Otago project leader Jo-Anne Skinner said families of the 53% of eligible girls had consented, which was similar to the rate around the rest of the country.
It had been hoped the rate might have been higher.
However, of the 29% who had declined at this stage, most of them were parents who wanted to defer vaccination or wished their daughters to have the vaccine at their family doctor.
A further 18% had not returned consent forms.
Mrs Skinner said regardless of the decision on the vaccination, it was important these were returned.
By the end of this week, 33 of about 57 schools participating will have hosted public nurses delivering 450 first doses of the three-dose vaccine.
Mrs Skinner said there had been no serious side effects reported so far.
Given the age group being vaccinated, it was expected that there could be some fainting, or "fainting by association".
It was vital girls had a good breakfast if they were scheduled for a morning vaccine, or lunch if they were being vaccinated in the afternoon.
`We do expect to have some fainting, sore arms and some people with headaches or feeling off.
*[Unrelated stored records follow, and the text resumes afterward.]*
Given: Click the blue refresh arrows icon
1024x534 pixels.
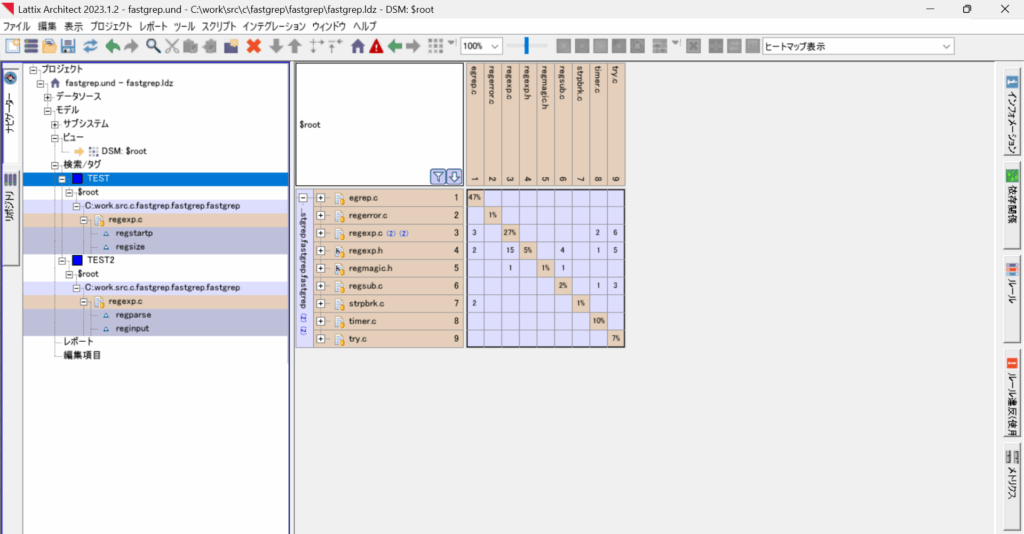Looking at the screenshot, I should [x=91, y=46].
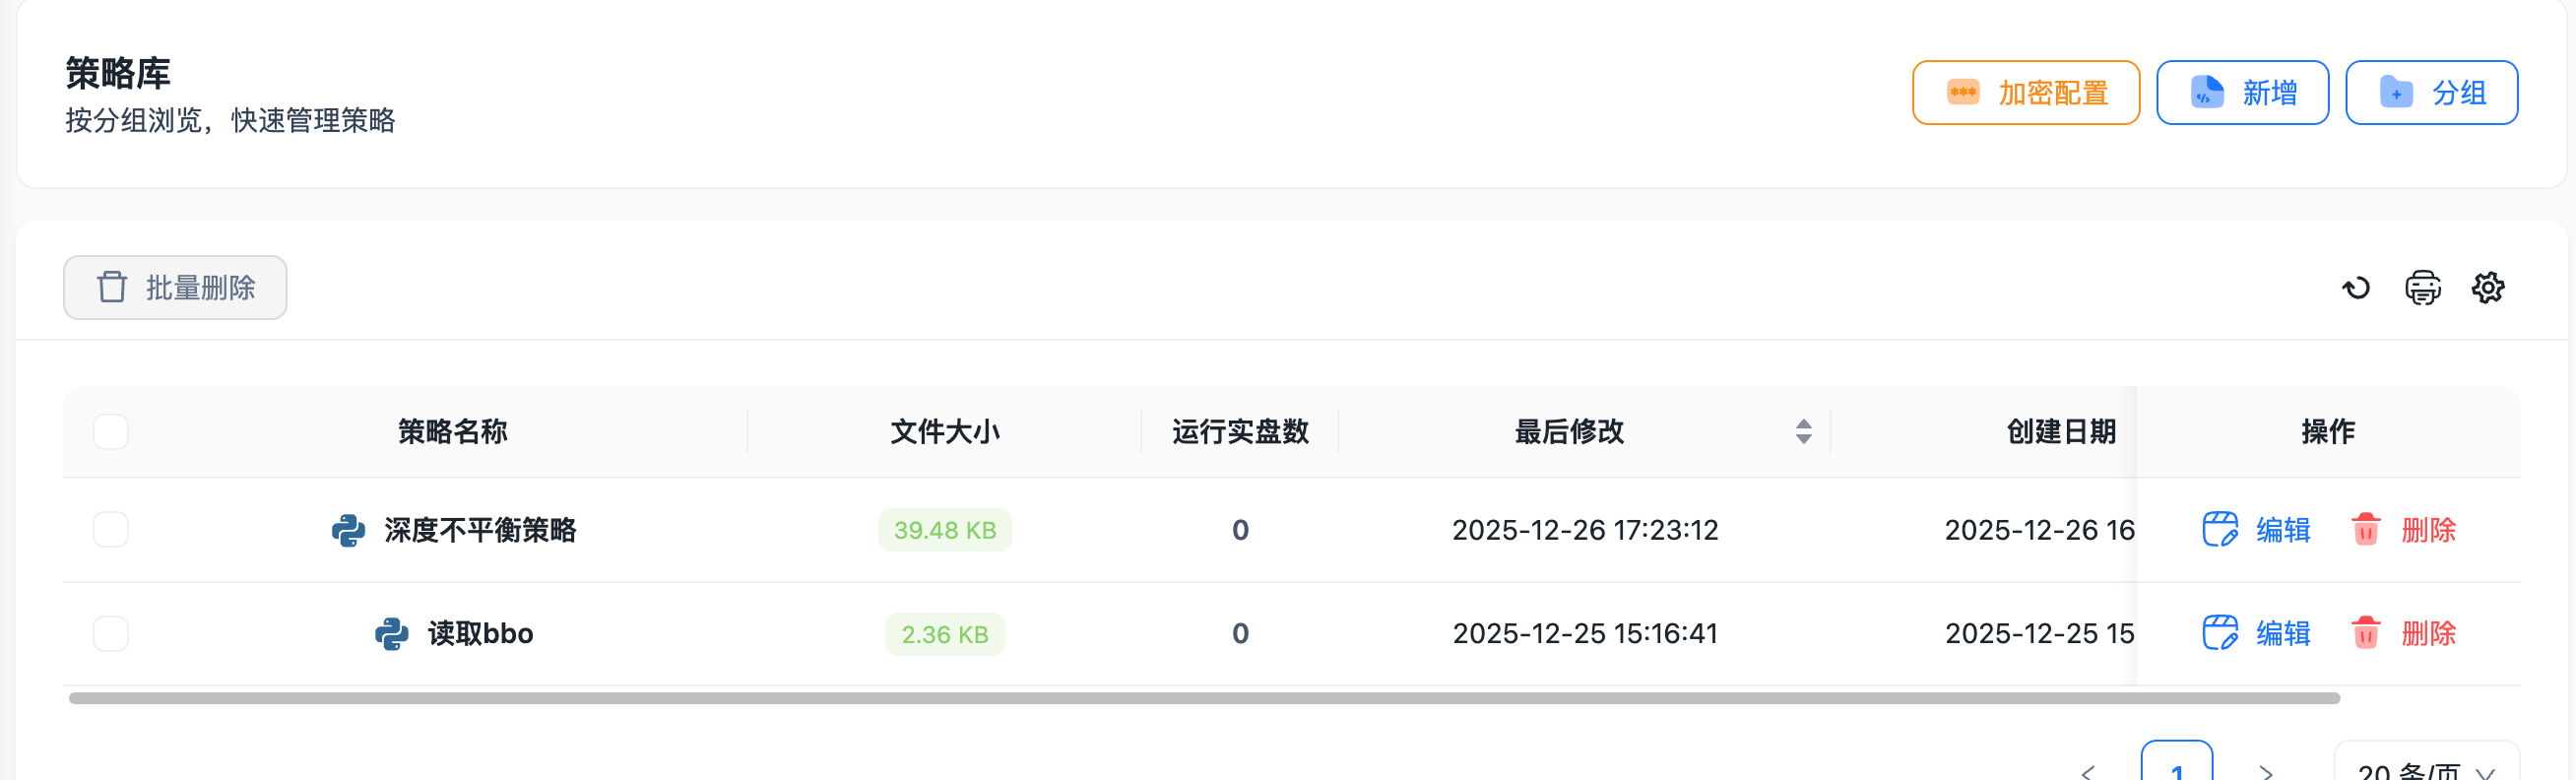Click 删除 link for 深度不平衡策略
The height and width of the screenshot is (780, 2576).
2428,530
That's all perfectly normal with any standard vaccine."
Some year 13 girls have been vaccinated at schools visited by the 20 public health nurses on the programme, but Mrs Skinner said this year's school programme has been aimed at year 8 and 9 pupils, and older girls who wished to have the vaccine should contact their family doctor or Family Planning.
It is anticipated that next year the school-based programme would be broader to reach the the remainder of girls born after January 1, 1990.
At a glance
HPV vaccine
•Designed to protect against four strains of human papillomavirus (HPV).
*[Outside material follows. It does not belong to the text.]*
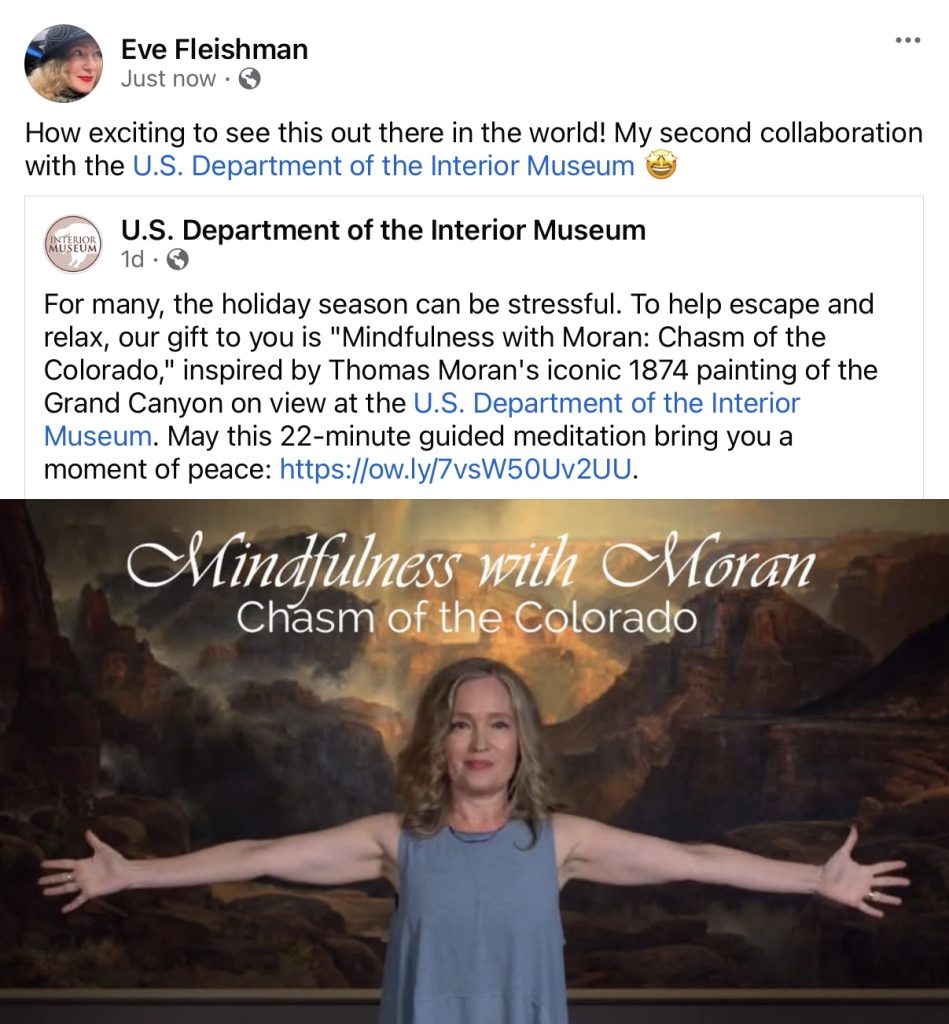The height and width of the screenshot is (1024, 949).
Task: Click the star-struck emoji in Eve's post
Action: [661, 165]
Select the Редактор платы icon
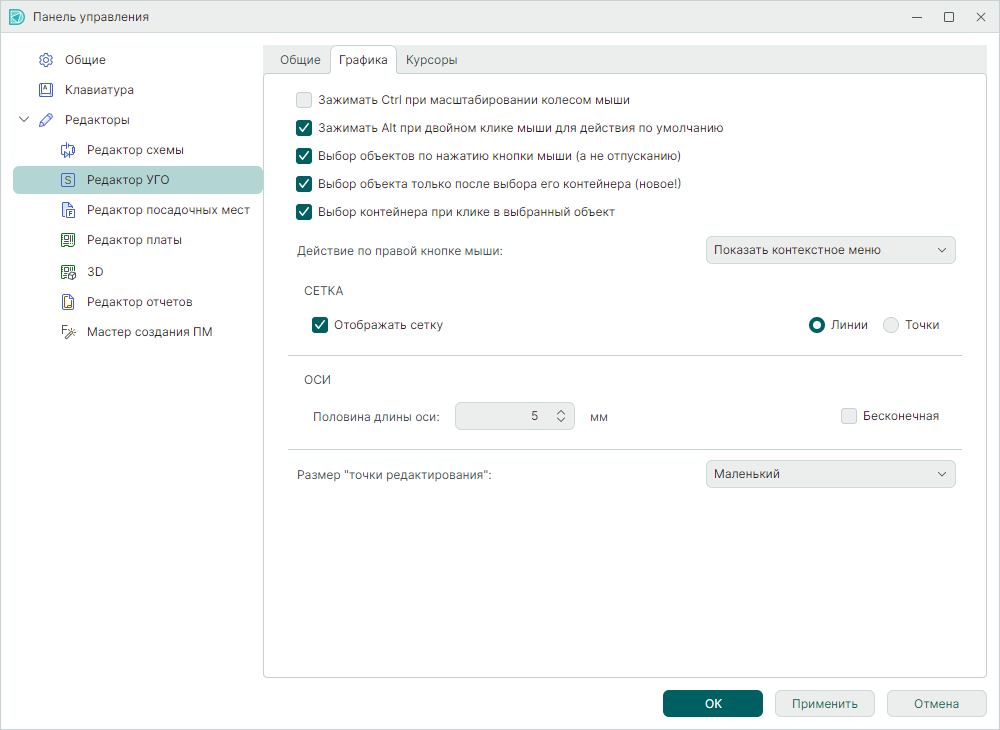 68,240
•Two strains cause most genital warts.
•Two are linked to about 70% of cervical cancer.
•Vaccine considered most effective before a girl is sexually active.
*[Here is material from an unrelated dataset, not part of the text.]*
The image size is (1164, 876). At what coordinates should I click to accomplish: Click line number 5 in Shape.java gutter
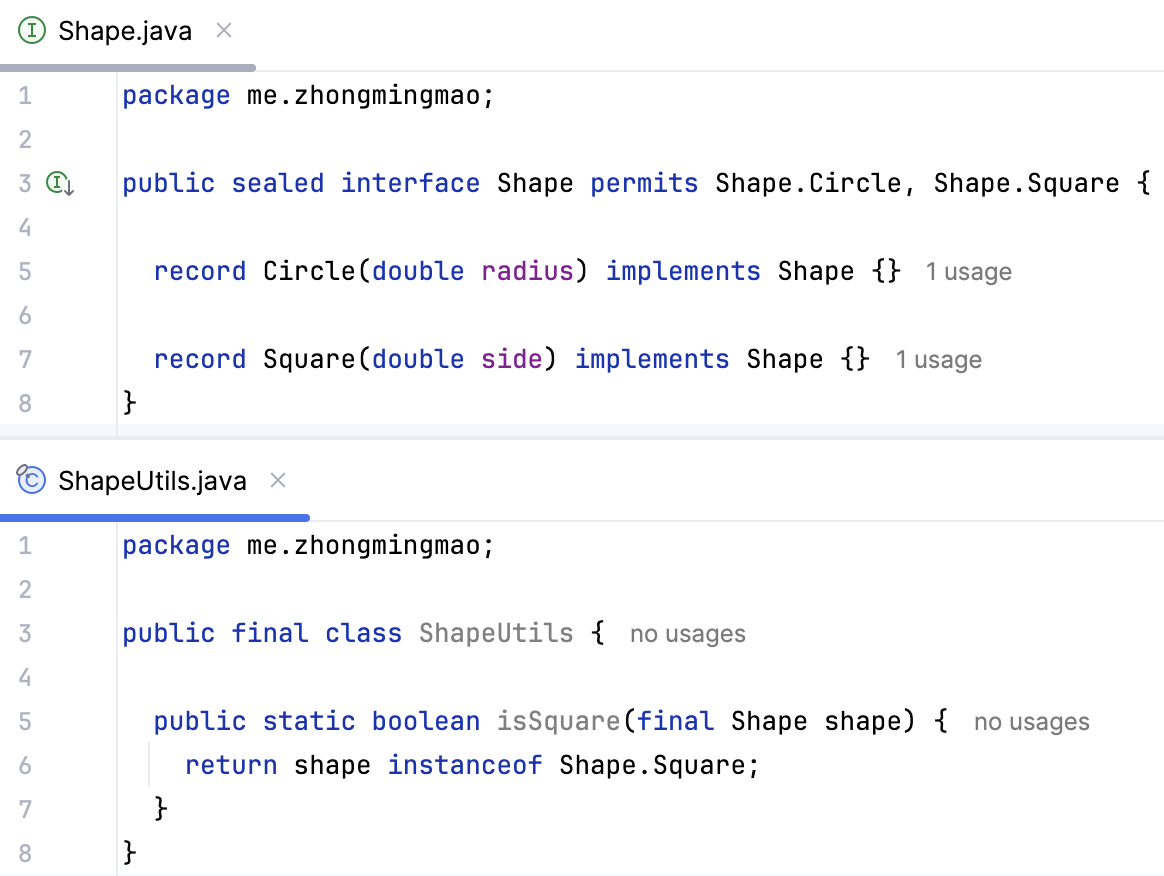point(25,272)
•Girls who are sexually active still advised to have the vaccine as they may not have been exposed to all four strains.
HPV vaccination programme
•Will cost $177 million over five years and $16 million a year after that.
•Costs include, to schools participating in the programme, payments for every eligible girl.
•Will not replace the cervical screening programme, which costs at least $26 million a year.
•If about 70% of young women receive the vaccine, health planners say deaths from cervical cancer could eventually reduce by half to 30 a year.